B. The Faculty Senate Intellectual Diversity Committee has been formed, and Tom Stewart has agreed to serve (with some understanding that he is a liaison to AAUP–at least someone willing to keep obvious AAUP principles handy in their discussions). Chapter members pledged their readiness to help Tom and this committee to defend academic freedom at Truman and in Missouri.
[Note from David Robinson and Kathryn Brammall: Missouri Association of Faculty Senates (MAFS) met October 8 and 9, and, in concert with advice from the Department of Higher Education, MAFS is asking all public universities to make their academic freedom (intellectual diversity, whatever they want to call it) obvious and transparent in their public interactions (university website, stated policies, etc.). If another bill comes to the Missouri legislature claiming to enforce “intellectual diversity,” we want to be able to indicate quickly and clearly that we already have that covered–no thank you.]
4. Missouri Conference of AAUP: David
A. The Executive Council of Mo-Conference (its officers, essentially) will have their autumn meeting at David Robinson’s home on Saturday, Nov. 10. This meeting plans the agenda for the year, as well as the big annual meeting, usually held in February or March. Since David has to be away at a scholarly conference at our next chapter meeting, Nov. 2, he asks that any concerns and agenda items, things that should come before state and national AAUP, be communicated to him soon. People mentioned one good agenda item for Mo-Conference: the May ruling of Missouri Supreme Court allowing collective bargaining for public employees.
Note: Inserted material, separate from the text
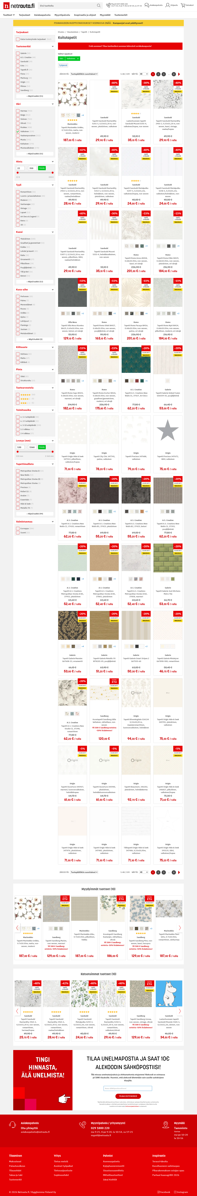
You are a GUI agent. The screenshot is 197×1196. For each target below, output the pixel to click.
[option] (63, 115)
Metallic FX (26, 508)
B. Missouri Association of Faculty Senates (MAFS): David and Kathryn
MAFS meets October 8 and 9. Kathryn Brammall is representing Truman’s Faculty Senate, and David will be representing Mo-Conference of AAUP. One of the big issues this year is a piece of fallout from SB389, the omnibus higher-education bill that will bring us MOHELA money and many other (mostly unwanted) things. Truman’s Faculty Senate has endorsed a resolution authored by Candy Young (who will attend MAFS); the resolution calls attention to problems with the Department of Higher Education (DHE) interpretation of SB389 on the subject of “consumer information” on university courses. Essentially, the law required universities to post on a website “some student-evaluation information” about each and every professor.
[Added after MAFS: At the MAFS meeting, Candy’s proposal was not formally endorsed, but the issues she raised and communicated to DHE resulted in dampening of some of the most threatening aspects of the “consumer information” requirement, as well as some extra time for each campus to get a response to this requirement up and running. We will hear more details about this.]
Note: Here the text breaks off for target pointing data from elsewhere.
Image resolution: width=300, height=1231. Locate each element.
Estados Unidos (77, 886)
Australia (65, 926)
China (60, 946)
On issues surrounding SB389, which is now law, and HB213 (“intellectual diversity”), which was not passed last legislative session, AAUP and all faculty must remain vigilant. As one chapter member pointedly remarked, we cannot allow the principles of academic freedom and tenure to be eroded by misguided “business models” (emphasizing consumerism and de-emphasizing professional responsibility) that would erode the foundations of our work to educate students, to build the future of our state, the nation, and the world. “Impressive business models” are likely to go the way of Enron.
5. New Business: Betty and others.
We discussed some recent experiences with Disability Services at Truman State University. Faculty concerns arise here because, if, as is sometimes perceived, students with disabilities are not receiving the aid that they need from DS, the instructors of their courses have to do the work of DS in addition to their own, or else they have to stand by as the student’s progress is hampered. It is a serious and delicate issue that, assuming good will all around, still needs careful attention from faculty and administration. Our chapter welcomes any information about how well Truman’s DS is working for and with our disabled students, and whether there are problems in our system that may need some attention.